Ms Gibson told MPs more must be done to understand stillbirth.
Parents should never have to bury a baby without knowing or understanding why they died, the Commons has heard.
SNP MP Patricia Gibson said the UK's stillbirth rate remained "unacceptably" and "stubbornly high" despite falling slightly in recent years.
Ms Gibson has asked for fatal accident inquiries in Scotland and coroner inquests in England to be instigated when stillbirths at full term occur in an otherwise healthy baby.
The North Ayrshire and Arran MP, whose baby was stillborn in 2009, said she appreciated such processes were expensive, complicated and difficult.
But she said but the lessons which could be learned would improve the care for future babies.
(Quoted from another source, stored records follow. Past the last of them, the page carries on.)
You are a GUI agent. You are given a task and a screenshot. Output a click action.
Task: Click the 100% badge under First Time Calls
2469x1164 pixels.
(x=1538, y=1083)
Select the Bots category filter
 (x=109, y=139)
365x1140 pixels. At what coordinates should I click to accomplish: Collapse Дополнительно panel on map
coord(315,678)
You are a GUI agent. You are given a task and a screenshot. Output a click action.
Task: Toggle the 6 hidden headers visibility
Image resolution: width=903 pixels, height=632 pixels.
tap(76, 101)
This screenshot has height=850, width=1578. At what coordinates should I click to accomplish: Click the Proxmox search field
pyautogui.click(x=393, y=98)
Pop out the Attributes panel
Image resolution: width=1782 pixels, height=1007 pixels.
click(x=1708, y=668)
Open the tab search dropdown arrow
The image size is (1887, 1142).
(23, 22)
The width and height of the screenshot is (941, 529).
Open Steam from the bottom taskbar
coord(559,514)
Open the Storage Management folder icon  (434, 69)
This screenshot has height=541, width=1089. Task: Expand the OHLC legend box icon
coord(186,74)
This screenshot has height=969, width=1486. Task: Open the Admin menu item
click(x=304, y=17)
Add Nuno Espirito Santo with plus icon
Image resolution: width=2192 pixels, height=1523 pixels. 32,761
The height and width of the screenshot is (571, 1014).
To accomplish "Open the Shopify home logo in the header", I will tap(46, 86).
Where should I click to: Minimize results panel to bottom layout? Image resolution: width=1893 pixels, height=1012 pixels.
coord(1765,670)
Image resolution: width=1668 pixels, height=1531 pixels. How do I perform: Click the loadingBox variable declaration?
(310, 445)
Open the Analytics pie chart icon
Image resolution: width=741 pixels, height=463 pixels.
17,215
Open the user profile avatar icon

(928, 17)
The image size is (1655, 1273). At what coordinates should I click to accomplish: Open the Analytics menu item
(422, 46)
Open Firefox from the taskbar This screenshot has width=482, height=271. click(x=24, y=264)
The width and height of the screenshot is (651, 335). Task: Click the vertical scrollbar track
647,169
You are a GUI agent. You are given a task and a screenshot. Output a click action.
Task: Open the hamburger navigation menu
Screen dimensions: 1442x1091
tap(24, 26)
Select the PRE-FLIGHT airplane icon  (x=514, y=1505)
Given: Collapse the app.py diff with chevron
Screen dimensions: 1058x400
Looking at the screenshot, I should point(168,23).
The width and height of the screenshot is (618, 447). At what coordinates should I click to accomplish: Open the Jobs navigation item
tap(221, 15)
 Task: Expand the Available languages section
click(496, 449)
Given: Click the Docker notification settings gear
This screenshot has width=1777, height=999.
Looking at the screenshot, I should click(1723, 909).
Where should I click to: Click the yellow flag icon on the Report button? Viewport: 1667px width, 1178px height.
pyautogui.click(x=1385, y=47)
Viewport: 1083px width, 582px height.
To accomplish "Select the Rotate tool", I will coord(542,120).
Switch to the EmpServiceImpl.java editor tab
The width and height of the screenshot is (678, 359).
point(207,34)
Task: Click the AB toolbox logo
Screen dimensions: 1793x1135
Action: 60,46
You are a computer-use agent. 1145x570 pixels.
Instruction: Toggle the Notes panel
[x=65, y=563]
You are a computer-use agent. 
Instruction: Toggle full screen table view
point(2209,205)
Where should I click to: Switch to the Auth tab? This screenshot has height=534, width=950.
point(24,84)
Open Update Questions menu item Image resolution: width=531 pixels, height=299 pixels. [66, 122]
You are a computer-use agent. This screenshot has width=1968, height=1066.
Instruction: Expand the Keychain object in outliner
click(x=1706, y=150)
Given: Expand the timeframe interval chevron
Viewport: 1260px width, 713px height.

Speaking in a Commons debate on Baby Loss Awareness Week, Ms Gibson said Scottish Health Secretary Shona Robison has agreed to investigate the possibility of her idea.
She told MPs: "The significance of this development cannot be overstated.
"If after consideration the Crown Office in Scotland decides for whatever reason this cannot be done, then at least we know where we are, what obstacles we're dealing with and we can set about removing them.
"And I am convinced this measure will mean fewer of our babies die.
"When that is shown to be the case, I'm hugely optimistic a similar measure will be adopted in England."
Ms Gibson said October 15 would have been her "wee boy's eighth birthday" as well as Pregnancy and Infant Loss Remembrance Day.
She said: "It's very important that his death and the death of all the babies who have been lost have not been in vain.
"The campaign goes on so other babies don't have their lives ended before they even begin."
Ms Gibson added: "No parent should have to bury their child and not know or understand why they didn't live.
"That's what drives me on and I know that's what drives on so many of us in this debate today."